Con la sentenza del 14 maggio 2025 (causa T-36/23), il Tribunale dell’Unione europea (Grande Sezione) ha affermato un principio destinato a incidere significativamente sull’organizzazione documentale delle istituzioni pubbliche, stabilendo che anche gli SMS, al pari degli altri documenti digitali, possono costituire atti soggetti al diritto di accesso secondo le normative sulla trasparenza amministrativa.
La vicenda trae origine da una richiesta formulata da una giornalista del New York Times, volta a ottenere dalla Commissione europea copia dei messaggi scambiati tra la stessa Presidente della Commissione, Ursula von der Leyen, e l’amministratore delegato di Pfizer, Albert Bourla, nel contesto della gestione pandemica.
La Commissione aveva negato l’accesso alle informazioni, sostenendo genericamente di non detenere tali documenti. Il Tribunale ha ritenuto però la risposta inadeguata, annullando il diniego e precisando che l’istituzione era tenuta a fornire motivazioni chiare e verificabili circa l’asserita indisponibilità dei messaggi.

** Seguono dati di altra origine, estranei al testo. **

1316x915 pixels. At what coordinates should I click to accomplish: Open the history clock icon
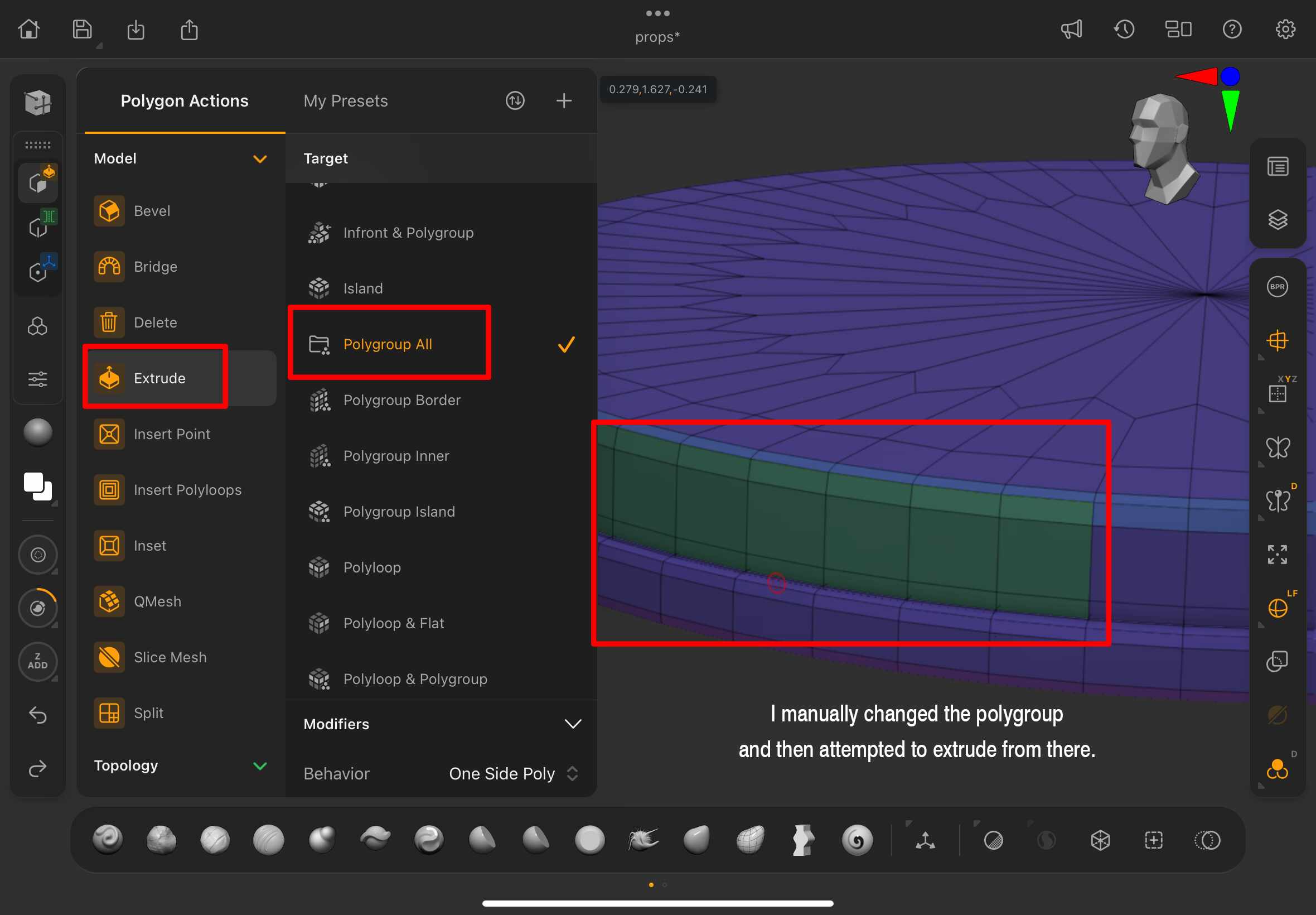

Qualora gli stessi fossero stati cancellati, la Commissione avrebbe dovuto infatti giustificarne le ragioni per cui ne era stata ritenuta non necessaria la conservazione.
Il Tribunale europeo ha sottolineato, in particolare ai punti 70 e 79 della sentenza, l’obbligo per le amministrazioni pubbliche di dotarsi di procedure interne esplicite in materia di conservazione dei documenti digitali, incluse modalità e tempistiche. In assenza di tali discipline, si rischia di compromettere gravemente il diritto di accesso dei cittadini, poiché l’ente pubblico potrebbe non essere nemmeno in grado di identificare l’esistenza o la localizzazione delle informazioni richieste.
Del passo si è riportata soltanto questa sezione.